On my 72 Nova, it was different. The early cars had a smaller sender cap, where the pump would not fit inside the tank opening. You may find yours is the same way.
I used a small, external fuel accumulator. This is a solution which will allow you to make no modifications to your existing fuel tank, and retain a completely stock fuel tank so that replacements will be readily available if something happens. The accumulator is simply a small cylinder with 4 fuel line connections on it. There is one fuel lift pump (carburetor style pump - low pressure) which keeps the accumulator full. The fuel enters one of the side ports. The top-most port goes back to the fuel tank. Any air bubbles will return to the tank this way, in the event there is an interruption of the fuel pickup tube. The bottom port is the supply to the high pressure EFI pump, and the other side port is the return from the engine.
As for the pressure, it's pretty easy to figure out. The fuel pressure regulator has a base pressure which (if I remember) is 43 PSI for the Bosch 0 280 160 237 regulator. The design of the regulator senses boost pressure and adds this on top of the base pressure. So, if you are running 20 PSI boost, you would be making 63 PSI fuel pressure under those conditions. Therefore, the pump will be called upon to provide more flow than the engine needs (at maximum HP), while working against a 63 PSI pressure - plus the pressure drop and restrictions of the fuel filter and lines. That's a tall order for many pumps, honestly.
The LC2 engine you have is a mostly "self contained" system. Once you provide it with a solid foundation of a stable fuel system and solid electrical system - it will reward you well!
I hope this helps add to what the others have said and that I explained it clearly.
Thanks, it' is a super rust free car, almost unbelievable, everything unbolted without even spraying them first! It's just the master and porpotioning valve. It's hooked to a 200 4R , but not one out of a GN, with a Currie 9 inch and a Strange center with 3:55. I think after it's on the road and running right the trans is going to be my leak wink and one of the first things I'm going to have to change out.It took a long time for the pictures to load. Your car is sure in good, rust-free shape behind the fenders. Very nice indeed.
One more question - are you going to run a manual transmission? It looks like a clutch master cylinder mounted below where the brake booster goes.
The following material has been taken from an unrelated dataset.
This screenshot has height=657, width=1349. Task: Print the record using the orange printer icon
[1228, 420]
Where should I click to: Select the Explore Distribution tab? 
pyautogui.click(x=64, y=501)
If you are running a manual transmission, have you considered a recirculation valve (blow-off valve) to help cushion the pressure spike on the turbo when you close the throttle for shifting?
If there is something I can help with let me know I'm west of OakfieldThanks! You may see it in person, I'm in Campbellsport and drive up to Fondy a lot. I may need to pick your brain for help . It's a lot easier for me to be shown things than read and figure them out!